Senate adds opioid money, HSA changes to health bill to woo holdouts

Senate Majority Leader Mitch McConnell, R-Ky., in an attempt to woo holdouts, is changing the healthcare bill to add $45 billion in spending to fight opioid abuse and to allow health savings accounts to be used to toward premiums, according to a source familiar with the matter.

The changes come less than a day after McConnell met with key centrist holdouts on the bill, including Sen. Shelley Moore Capito, R-W.Va. Capito said on her way to McConnell’s office that she wanted $45 billion in opioid funding in addition to lifting a proposed cap on Medicaid’s growth rate.

In addition to the opioid money, the bill includes changes for health savings accounts that would allow the tax-free vehicles, which currently can be used to pay for out of pocket medical expenses, to go toward paying premiums. The HSA change is expected to reduce revenues by about $60 billion over the next decade.

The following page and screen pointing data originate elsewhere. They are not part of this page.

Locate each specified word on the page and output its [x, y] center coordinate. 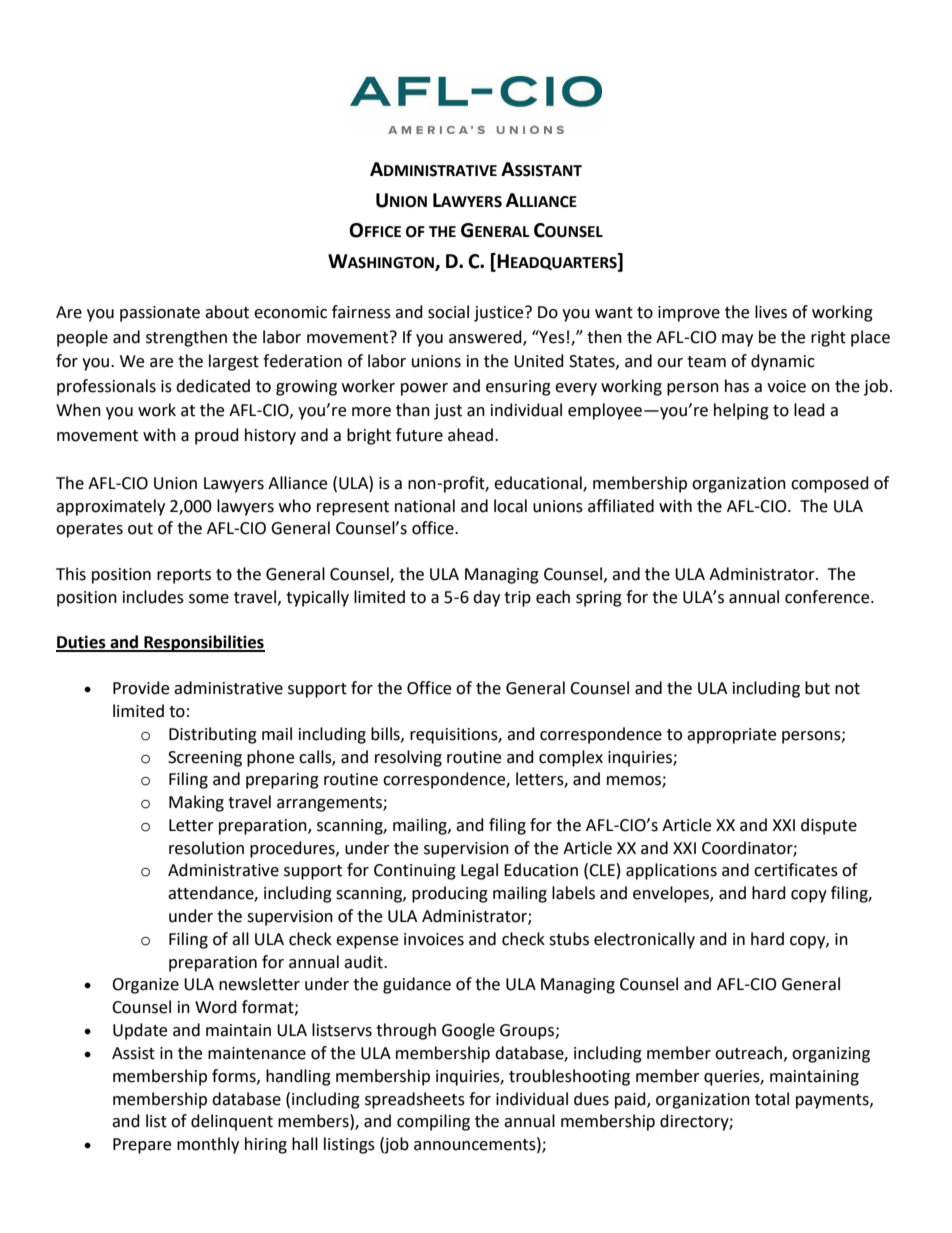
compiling [433, 1122]
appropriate [731, 736]
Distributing [213, 735]
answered [486, 337]
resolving [408, 758]
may [737, 340]
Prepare [142, 1146]
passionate [160, 314]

Taken together, the changes would cut the deficit reduction in the bill by about $105 billion.

That still leaves McConnell with about $100 billion more to go toward convincing additional Senators to get to “yes,” unless he wants to scale back repeal of Obamacare’s taxes.

McConnell cannot afford to lose more than two senators, because he needs at least 50 votes to pass a healthcare bill.